Lest We Forget

by RICHARD E. DANIELSON
THE jacket of Rudyard Kipling1 with greater accuracy than is habitual with jackets, describes this book as “a provocative study of a paradoxical man.”
The author — Hilton Brown — modestly states that his study is in no sense an official biography, but sufficient biographical data are supplied to illustrate and explain the impact of life and circumstance on Kipling as a writer — as an artist, if you will. Much that needed explanation — if the public were ever to understand and evaluate Kipling’s work — is here presented candidly and dispassionately, and yet with genuine understanding. It is a timely book. It had to be written before the generation which knew Kipling in the flesh, or which at least observed him as a contemporary phenomenon, passed away and his name became a memory.
How difficult it would be to reconstruct him in the future was illustrated by the paucity and inadequacy of the appraisals which emerged from literary and journalistic morgues at the time of his death in 1936. Mr. Kipling had, it seemed, outlived his time or his audience. The “genius,” hailed by the Victorians with uncritical enthusiasm, had become old hat. As Mr. Swinnerton says in his foreword: “Until Mr. T.
S. Eliot caused consternation among the genteel by analysing his virtues as a poet he was safely dismissed by them as a sort of literary bounder who was somehow responsible for the Boer War.” Truly, as Kipling observed somewhere, we Anglo-Saxons do not deserve our great men.
That Mr. Kipling was a strange man was always obvious.
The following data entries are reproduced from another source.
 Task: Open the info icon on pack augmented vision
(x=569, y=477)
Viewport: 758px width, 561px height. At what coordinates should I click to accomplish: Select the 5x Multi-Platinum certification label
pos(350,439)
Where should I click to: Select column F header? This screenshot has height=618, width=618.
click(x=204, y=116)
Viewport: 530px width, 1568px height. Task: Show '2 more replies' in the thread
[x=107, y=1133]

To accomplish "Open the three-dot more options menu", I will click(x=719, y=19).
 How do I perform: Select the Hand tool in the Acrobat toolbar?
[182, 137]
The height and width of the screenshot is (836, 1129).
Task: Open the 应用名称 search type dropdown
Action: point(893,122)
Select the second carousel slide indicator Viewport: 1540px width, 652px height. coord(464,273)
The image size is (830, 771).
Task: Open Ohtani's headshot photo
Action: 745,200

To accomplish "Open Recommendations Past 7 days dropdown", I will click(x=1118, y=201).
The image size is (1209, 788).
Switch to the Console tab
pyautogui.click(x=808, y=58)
His childhood in India was a not abnormal Anglo-Indian childhood, but his experiences as an exiled child, — exiled to England for the best reasons in the world,—those tragic experiences detailed in
Baa, Baa, Black Sheep,” left an indelible impression on his spirit. His years at the unusual Services School of Westward Ho!, described in Stalky and Co., did little to heal this inward hurt. And, when he returned to India to begin — and to complete in a few years — his bewilderingly successful apprenticeship as a teller of tales, he masked his inward insecurity with a cockiness and self-confidence which seemed justified by the obvious brilliance of his talents.
Throughout his adult life he was forever taking refuge in a spiritual privacy which he defended fiercely, and at last with an almost pathological ferocity.
That privacy was cruelly violated by his American experience, an episode which left him lacerated, half ridiculous, half tragic. From that time on, he began to lose touch with the thinking and feeling of his age. Mr. Brown believes, as I do, that he continued to ripen as an artist; that his later work was, in many instances, richer in background and finer in texture than the flamboyant canvasses of his youthful period. But if he drew more deeply from the springs of life, he became less and less responsive to the currents of his times. This explains, perhaps, his fading away as a “popular” writer. His bitter attacks on all and sundry who failed to support the Empire as he thought it should be supported came at a period following the Boer War when imperialism was becoming less and less popular. Besides, he seemed to speak with a kind of “you be damned ” attitude to a world which at first would not let him alone and ended almost by ignoring him.
In his criticism of Kipling’s prose and poetry, Mr. Brown is wise, discerning, and sympathetic in his judgments. Few writers have been so overpraised and so harshly criticized as Kipling. His faults were so obvious that they leapt at you; his great virtues were too often improperly assessed or misunderstood. Mr. Brown gives due importance to Kipling’s controlling obsession, — obsession is perhaps too strong a word, — his short-cut philosophy of life: that a man’s work, his job, and how he does it are the most important things under the sun, but that the job and all that it entails are subject to “the Law,” a mysterious regulatory force that controls man’s efforts and judges them wise or foolish. In this he reads acutely the touch of the “womanly ” in Kipling which explains his prevailing interest in a world of men, his comparative failure, not to understand women, but to give them a proper importance. There is no “unconscious homosexuality” in this — as our modern critical faculty would assume. The job is the thing, and the job is done by men under “the Law”; women help or hinder; this is a man’s world.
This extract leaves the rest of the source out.